Asked about the decision, MBTA Communications Director Joe Pesaturo told Boston.com that MBTA Transit Police “requested that some stations be temporarily closed to prevent dangerous overcrowding on platforms and entrances/exits.”

“With the safety of transit riders, T employees and demonstrators of paramount importance, public safety personnel determined it best to limit access to certain sections of the subway in the downtown area,” Pesaturo said in an email, noting that law enforcement officials have asked the MBTA to close select stations over similar crowding concerns during other mass gatherings.

Copley Station — and sometimes Arlington Station — is regularly closed during the Boston Marathon, and Kenmore station has been closed during the night of World Series games and past Super Bowls.

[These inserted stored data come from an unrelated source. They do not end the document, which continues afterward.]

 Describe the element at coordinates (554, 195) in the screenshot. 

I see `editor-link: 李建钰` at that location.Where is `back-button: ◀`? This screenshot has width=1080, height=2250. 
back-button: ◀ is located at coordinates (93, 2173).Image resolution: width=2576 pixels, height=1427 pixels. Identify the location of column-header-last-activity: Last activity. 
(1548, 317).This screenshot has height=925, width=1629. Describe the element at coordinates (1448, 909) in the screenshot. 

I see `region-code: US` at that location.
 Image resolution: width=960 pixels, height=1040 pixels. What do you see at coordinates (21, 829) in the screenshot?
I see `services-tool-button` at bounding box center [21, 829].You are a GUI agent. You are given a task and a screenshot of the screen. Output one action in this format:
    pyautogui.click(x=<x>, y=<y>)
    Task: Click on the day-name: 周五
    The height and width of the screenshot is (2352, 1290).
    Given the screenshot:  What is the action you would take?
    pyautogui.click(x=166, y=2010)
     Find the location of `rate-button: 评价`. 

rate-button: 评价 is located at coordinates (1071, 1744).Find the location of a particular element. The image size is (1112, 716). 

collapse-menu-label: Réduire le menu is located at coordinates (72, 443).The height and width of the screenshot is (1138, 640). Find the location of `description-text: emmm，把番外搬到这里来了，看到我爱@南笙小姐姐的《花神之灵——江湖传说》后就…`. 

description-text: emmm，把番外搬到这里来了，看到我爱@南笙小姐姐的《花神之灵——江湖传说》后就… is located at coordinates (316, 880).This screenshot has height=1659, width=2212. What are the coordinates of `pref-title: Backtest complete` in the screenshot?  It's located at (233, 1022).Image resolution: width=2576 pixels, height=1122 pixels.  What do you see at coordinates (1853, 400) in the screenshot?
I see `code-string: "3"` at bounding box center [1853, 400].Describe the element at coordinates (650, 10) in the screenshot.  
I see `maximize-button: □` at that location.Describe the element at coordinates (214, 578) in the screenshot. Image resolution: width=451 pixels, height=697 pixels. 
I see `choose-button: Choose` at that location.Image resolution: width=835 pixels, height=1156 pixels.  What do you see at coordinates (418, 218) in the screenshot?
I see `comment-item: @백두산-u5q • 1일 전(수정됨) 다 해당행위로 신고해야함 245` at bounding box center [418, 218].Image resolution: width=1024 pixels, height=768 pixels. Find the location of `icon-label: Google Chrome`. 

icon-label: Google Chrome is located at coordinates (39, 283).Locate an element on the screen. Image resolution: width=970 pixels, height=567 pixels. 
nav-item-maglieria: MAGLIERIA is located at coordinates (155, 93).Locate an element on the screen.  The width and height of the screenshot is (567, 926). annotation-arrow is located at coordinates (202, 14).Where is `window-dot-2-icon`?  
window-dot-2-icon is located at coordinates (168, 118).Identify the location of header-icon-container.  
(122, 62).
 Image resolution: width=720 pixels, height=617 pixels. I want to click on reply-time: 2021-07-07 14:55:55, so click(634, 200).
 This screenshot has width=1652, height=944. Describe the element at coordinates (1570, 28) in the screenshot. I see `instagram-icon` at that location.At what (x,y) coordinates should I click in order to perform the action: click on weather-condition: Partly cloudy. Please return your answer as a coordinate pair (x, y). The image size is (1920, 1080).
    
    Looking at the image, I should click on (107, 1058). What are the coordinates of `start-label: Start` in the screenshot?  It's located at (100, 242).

And while the MBTA has provided increased service for mass gatherings like sports championship parades and the Women’s March in 2017, which respectively drew hundreds of thousands of attendees downtown, Pesaturo says there were also temporary station closures during those events. But not since the Boston Marathon bombing manhunt have as many MBTA stations been closed for a non-weather-related event.

Boston Mayor Marty Walsh said Monday that 20,000 demonstrators attended the protests Sunday, which he said was more than expected. Asked about the decision to suspend some MBTA service, Walsh stressed that “just the downtown stations” were affected.

“North Station was open and the surrounding ones — just the perimeter — because it got a little scary in Downtown Crossing and those areas, with protesters and people breaking windows and turning violent,” the mayor said.


Walsh declined to weigh in on whether the decision eased or exacerbated the tensions.

Boston Police announced Monday that they arrested 53 people on charges related to destruction of property, assault, disorderly conduct, and looting.

But according to Pesaturo, the MBTA — which has been running reduced service due to the coronavirus pandemic — was able to avoid any rider injuries or property damage Sunday night, “allowing regularly scheduled service to resume at all stations first thing Monday morning.”